Em Cuba, as residências são concedidas pelo governo e até recentemente não era possível vendê-las ou alugá-las. Agora é. No campo, já é permitido ao produtor plantar e comercializar sua safra com compradores privados também, não apenas com o governo.
Outra concessão que Raúl fez foi autorizar cubanos a se hospedarem em hotéis, que eram restritos aos turistas estrangeiros. Ainda assim, a vida do cubano médio é repleta de limitações impensáveis em pleno século XXI. Não há internet nas casas, apenas em escritórios comerciais, hotéis e lan-houses. Para acessar a rede mundial dos computadores, o cubano tem que ir a um desses locais e pagar em torno de US$ 5 por hora. Mais um privilégio restrito aos que conseguem ganhar a vida ou fora do serviço estatal ou complementando-o das mais diversas formas.

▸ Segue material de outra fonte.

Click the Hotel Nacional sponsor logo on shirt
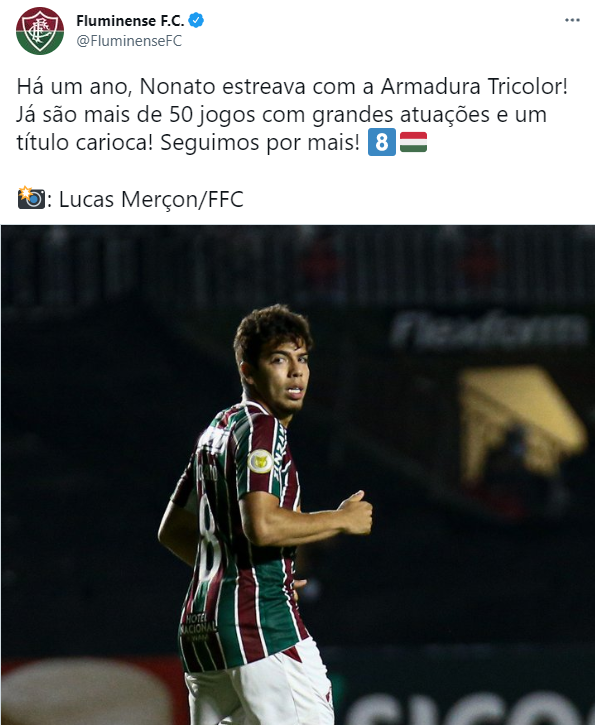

— Em Cuba sobrevivemos porque fazemos negócios ilegais. O governo faz vista grossa. Me preocupo com minha filha. Aqui, diferentemente de outros países, não adianta estudar, que não se chega a lugar nenhum. As pessoas não saem de Cuba por problemas políticos ou ideológicos, mas por problemas econômicos — conta Carlos.
Félix é um dos muitos moradores de Havana que vivem de bico. É DJ nos fins de semana e ali conhece potenciais clientes — turistas que querem comprar charutos cubanos. Depois que o governo permitiu a circulação de táxis particulares, Félix comprou um carro de “quinta mão” e presta o serviço que hoje é a principal atividade que compõe sua renda mensal.
Um dos principais cartões-postais de Havana, o daqueles carrões das décadas de 50 e 60, tem sido cada vez mais contaminado por outros carros mais novos (não tão novos). Mesmo assim, ainda é difícil entrar em um táxi em que o cinto de segurança funciona e o cheiro de gasolina não esteja impregnado nos bancos rotos do automóvel. O cinto não faz falta. Em Cuba, o ritmo é outro, bem mais lento do que o das capitais das grandes metrópoles. O turista que passeia de carro pode apreciar o famoso Malecón, o calçadão do centro de Havana, a uma velocidade que não passa de 50 km/hora.